Retype, word for word, every line of the records below starting at the one that contains "Neueröffnung in Salzbergen (59, 1189)" and ending at the one that contains "[Zurück (linke Pfeiltaste)] (21, 2568)"; include both of those lines and nothing more.

------------------------------------

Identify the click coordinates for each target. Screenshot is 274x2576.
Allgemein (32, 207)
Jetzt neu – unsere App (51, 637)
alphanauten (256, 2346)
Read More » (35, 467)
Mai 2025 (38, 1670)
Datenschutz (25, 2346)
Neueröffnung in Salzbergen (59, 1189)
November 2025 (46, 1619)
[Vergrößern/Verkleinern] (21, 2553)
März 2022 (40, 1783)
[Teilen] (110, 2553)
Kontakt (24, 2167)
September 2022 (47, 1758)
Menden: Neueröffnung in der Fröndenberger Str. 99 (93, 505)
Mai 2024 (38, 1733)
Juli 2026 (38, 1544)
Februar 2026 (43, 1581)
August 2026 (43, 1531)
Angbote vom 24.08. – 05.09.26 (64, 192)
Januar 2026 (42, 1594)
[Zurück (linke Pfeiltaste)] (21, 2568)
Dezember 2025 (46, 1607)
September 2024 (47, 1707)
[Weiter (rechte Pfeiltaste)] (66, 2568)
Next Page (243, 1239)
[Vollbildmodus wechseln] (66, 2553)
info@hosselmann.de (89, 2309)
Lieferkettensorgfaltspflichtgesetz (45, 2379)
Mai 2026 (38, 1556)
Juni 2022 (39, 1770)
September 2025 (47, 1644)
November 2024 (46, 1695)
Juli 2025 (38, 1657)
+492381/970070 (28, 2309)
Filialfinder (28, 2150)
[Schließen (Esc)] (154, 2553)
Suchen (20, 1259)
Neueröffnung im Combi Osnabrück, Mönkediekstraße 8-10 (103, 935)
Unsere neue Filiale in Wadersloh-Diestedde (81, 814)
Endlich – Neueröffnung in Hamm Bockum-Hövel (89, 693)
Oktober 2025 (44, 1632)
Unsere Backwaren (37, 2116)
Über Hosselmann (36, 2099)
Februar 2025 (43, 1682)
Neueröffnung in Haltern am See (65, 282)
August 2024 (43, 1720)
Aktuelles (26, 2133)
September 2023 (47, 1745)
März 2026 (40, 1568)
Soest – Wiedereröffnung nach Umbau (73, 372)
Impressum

------------------------------------

#### Answer section:
Neueröffnung in Salzbergen (59, 1189)
November 2025 (46, 1619)
[Vergrößern/Verkleinern] (21, 2553)
März 2022 (40, 1783)
[Teilen] (110, 2553)
Kontakt (24, 2167)
September 2022 (47, 1758)
Menden: Neueröffnung in der Fröndenberger Str. 99 (93, 505)
Mai 2024 (38, 1733)
Juli 2026 (38, 1544)
Februar 2026 (43, 1581)
August 2026 (43, 1531)
Angbote vom 24.08. – 05.09.26 (64, 192)
Januar 2026 (42, 1594)
[Zurück (linke Pfeiltaste)] (21, 2568)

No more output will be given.